For All Members
Power Rankings
Power Rankings are published weekly during the season and give a more nuanced picture of team strength than the standings alone. A manager on a bad luck streak can still rank highly if they're putting up big numbers.
How the Score Is Calculated
Each manager receives a composite score built from three weighted components:
| Component | What It Measures |
|---|---|
| Recent Average | Average points scored over the last 3 weeks |
| Season Average | Average points scored across all weeks this season |
| Record | Win-loss record converted to a percentage |
The commissioner configures the weight given to each component (they must sum to 100). A typical split might be 50% recent, 30% season, 20% record — emphasizing hot streaks while not ignoring consistency.
Reading the Rankings Page
The main rankings page shows the most recent week's rankings with each manager's rank, record, and composite score.
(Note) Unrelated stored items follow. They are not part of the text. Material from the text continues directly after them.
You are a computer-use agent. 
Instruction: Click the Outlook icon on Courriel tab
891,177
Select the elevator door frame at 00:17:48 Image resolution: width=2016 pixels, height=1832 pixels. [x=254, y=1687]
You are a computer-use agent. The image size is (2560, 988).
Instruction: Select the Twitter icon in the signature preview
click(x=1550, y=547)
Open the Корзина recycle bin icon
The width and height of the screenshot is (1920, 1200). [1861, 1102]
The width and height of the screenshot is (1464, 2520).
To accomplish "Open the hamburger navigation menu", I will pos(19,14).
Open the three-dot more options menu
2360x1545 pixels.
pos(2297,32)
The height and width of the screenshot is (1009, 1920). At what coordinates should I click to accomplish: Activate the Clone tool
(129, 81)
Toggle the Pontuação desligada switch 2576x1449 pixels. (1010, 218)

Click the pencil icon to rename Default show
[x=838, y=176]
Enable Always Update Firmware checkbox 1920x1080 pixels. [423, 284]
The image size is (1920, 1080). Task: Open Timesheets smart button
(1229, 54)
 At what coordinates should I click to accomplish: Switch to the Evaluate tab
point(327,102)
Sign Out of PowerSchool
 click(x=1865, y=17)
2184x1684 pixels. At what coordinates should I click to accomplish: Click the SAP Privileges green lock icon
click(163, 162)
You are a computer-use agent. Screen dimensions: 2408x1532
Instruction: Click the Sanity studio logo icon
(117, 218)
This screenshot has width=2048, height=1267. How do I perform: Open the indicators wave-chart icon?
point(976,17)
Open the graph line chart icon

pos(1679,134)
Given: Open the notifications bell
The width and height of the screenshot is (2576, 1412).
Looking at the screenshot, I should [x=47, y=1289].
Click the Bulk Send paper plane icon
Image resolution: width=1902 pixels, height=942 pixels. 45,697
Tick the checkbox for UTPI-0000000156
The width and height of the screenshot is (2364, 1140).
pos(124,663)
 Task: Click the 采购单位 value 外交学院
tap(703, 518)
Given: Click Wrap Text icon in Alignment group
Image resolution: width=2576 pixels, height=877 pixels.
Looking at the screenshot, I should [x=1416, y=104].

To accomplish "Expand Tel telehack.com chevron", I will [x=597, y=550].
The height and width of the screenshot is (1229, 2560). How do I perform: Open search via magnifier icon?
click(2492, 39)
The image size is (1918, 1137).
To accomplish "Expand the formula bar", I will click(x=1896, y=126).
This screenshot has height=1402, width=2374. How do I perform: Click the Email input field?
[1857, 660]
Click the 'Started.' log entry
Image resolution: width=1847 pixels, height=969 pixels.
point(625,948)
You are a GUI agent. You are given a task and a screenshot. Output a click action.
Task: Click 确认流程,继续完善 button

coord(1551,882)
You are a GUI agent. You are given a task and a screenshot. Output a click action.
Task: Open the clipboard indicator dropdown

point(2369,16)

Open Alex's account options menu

If the commissioner has written weekly blurbs, they appear alongside each manager's entry.
Week Detail
Clicking into a specific week's rankings shows a full breakdown:
- Composite score and how each component contributed
- Starter lineup for that week — every player who scored
- Bench points — total points left on the bench
- Best bench player — the player who would have helped most if started
- Worst starter — the starter who hurt the lineup most
This detail view is useful for diagnosing lineup decisions after the fact.
Rankings History
Previous weeks are listed below the current rankings. You can browse back through the entire season to track how power dynamics shifted week to week.
Important Notes
- Rankings are computed automatically from matchup data after each week. The commissioner may trigger a manual regeneration if data was recently synced.
- Rankings are not the same as standings. A 4-7 manager who has been scoring well recently can rank above a 7-4 manager who has gone cold.
- Rankings do not affect playoff seeding — that is determined by the official Sleeper standings.